To give some scale to these prefixes, let’s put them in terms of lengths. The base for length in the metric system is the meter (m) which is a little longer than a yard, so about the height of many doorknobs. You could write 1 meter as 1 x 10^{0} in scientific notation, but you probably wouldn’t bother because that’s the same as writing 1 x 1.

Going larger you have the kilometer (km, 10^{3}) which is equivalent to a little over half a mile. Many humans can run multiple kilometers at a time, like 5k or 10k races you might have watched in the Olympics this past summer. Larger than that are megameters (Mm, 10^{6}) which could be used to describe the size of medium to large countries, and gigameters (Gm, 10^{9}), which start to describe the size of planetary bodies. Our sun makes a good example, with a diameter of 1.3 Gm; the distance between the earth and the sun is 150 Gm!

On the other end of the spectrum, going through the prefixes for tiny numbers we start getting closer to nano.
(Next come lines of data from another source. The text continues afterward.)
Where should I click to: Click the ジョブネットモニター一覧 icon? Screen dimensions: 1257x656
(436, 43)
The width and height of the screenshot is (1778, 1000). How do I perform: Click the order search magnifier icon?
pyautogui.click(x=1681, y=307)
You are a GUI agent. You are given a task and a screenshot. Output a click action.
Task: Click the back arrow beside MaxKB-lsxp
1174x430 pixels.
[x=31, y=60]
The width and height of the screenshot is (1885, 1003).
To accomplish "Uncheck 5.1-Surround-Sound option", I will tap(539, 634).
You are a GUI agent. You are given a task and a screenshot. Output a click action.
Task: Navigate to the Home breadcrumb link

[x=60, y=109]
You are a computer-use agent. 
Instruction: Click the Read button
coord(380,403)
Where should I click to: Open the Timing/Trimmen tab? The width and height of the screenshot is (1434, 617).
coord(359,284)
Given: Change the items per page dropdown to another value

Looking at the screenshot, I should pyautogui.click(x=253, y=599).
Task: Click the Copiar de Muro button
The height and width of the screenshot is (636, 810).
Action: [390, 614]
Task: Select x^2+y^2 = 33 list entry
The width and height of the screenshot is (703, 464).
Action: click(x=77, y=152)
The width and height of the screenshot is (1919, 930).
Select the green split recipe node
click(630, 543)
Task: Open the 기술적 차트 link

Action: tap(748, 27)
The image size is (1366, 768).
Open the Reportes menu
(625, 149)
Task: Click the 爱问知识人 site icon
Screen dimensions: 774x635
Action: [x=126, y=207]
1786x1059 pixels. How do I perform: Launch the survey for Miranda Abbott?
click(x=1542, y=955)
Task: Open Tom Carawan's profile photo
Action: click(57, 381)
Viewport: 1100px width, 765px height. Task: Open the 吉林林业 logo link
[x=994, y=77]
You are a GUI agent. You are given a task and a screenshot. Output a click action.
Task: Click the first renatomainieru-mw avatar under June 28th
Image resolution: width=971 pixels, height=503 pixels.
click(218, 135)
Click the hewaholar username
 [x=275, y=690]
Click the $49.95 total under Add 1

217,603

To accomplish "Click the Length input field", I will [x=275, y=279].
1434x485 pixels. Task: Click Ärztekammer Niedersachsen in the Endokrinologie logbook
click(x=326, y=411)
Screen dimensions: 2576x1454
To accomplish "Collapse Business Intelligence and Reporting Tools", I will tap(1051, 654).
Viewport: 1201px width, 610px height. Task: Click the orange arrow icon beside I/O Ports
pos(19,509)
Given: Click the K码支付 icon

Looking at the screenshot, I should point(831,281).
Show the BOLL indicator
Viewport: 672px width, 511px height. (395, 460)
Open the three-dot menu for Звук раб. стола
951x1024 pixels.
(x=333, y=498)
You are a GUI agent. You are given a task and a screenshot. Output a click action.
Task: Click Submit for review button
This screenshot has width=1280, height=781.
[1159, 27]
Centimeters (cm, 10^{-2}) are finger size and useful for everyday measurements, and your hair is roughly the size of a millimeter (mm, 10^{-3}). Next are micrometers (μm, 10^{-6}. There are just too many m-abbreviations so we use the greek letter *mu* here.) Micrometers are on the scale of bacteria and cells, so small we need a microscope to see them. Finally, we hit nanometers (nm, 10^{-9}), the size of the particles we work with in the CSN. They’re around the size of a virus or your DNA. Stuff so small you can’t even see it with a regular microscope because it’s smaller than wavelengths of visible light!

So, we can see that Nano Day was placed on the ninth of October because nano represents the billionth scale or 10^{-9}. It seems fair to also say that today is Giga Day, but it might be better to hit up NASA about that one. If you want to find out different ways that you can celebrate, you can find some great ideas on the NNI website, like running a 100 Billion Nanometer Dash. You can also find some more suggestions on our blog, such as making nano s’mores or contemplating how nanoscience relates to a pint of beer or even chocolate. Whatever you do, I hope this post gives you a new appreciation for the uses of scientific notation in nanoscience and our everyday life.